Licensure exemptions do exist. Under section 7522(e), the PIA does not apply to an “attorney at law in performing his or her duties as an attorney at law.” Pursuant to the PIA, an attorney who is not a licensed investigator cannot accept work as an “investigator,” unless the attorney is performing those “duties as an attorney at law.” The PIA does not spell out what is meant by that phrase, and what constitutes “the practice of law” is not always clear5.
In the employment law context, a well-executed, thorough, and timely investigation can establish a qualified immunity in the face of certain allegations, but a flawed investigation may well assist in establishing pretext6. A PIA violation might well do the same. Importantly, PIA violations are misdemeanors subject to fines up to $5,000 and even imprisonment7. Lawyers hired to conduct investigations are thus well advised to consider the PIA, and structure their engagements and investigative legal work accordingly.
About the author:
David A. Wolf is a Bay Area attorney who focuses on labor, employment, business and education law. He is the current chair of BASF’s Legal Ethics Committee.
Footnotes:
- California Business & Professions Code section 6000, et seq.

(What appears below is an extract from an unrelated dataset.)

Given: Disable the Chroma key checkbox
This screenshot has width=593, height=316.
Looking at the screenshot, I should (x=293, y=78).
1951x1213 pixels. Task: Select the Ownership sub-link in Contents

- California Business & Professions Code sections 7512-7573.
- As of this writing, section 7512.3 defines “persons” to include any individual, firm, company, limited liability company, association, organization, partnership, and corporation.
- California Business & Professions Code section 7521.
- See, e.g., Birbrower Montalbano Condon & Frank v. Superior Court (1998) 17 Cal.4th 119; see also, CRPC 1-311 (outlining employment limitations on disbarred, suspended, and retired attorneys; listing cases discussing what constitutes the practice of law).
- See, e.g., Wellpoint Health Networks, Inc. v. Superior Court (1997) 59 Cal.App. 4th 110; Mendoza v. Western Medical Center Santa Ana (2014) 222 Cal.App.4th 1334; and Nazir v. United Airlines (2009) 178 Cal.App.4th 243.
- California Business & Professions Code section 7523(b).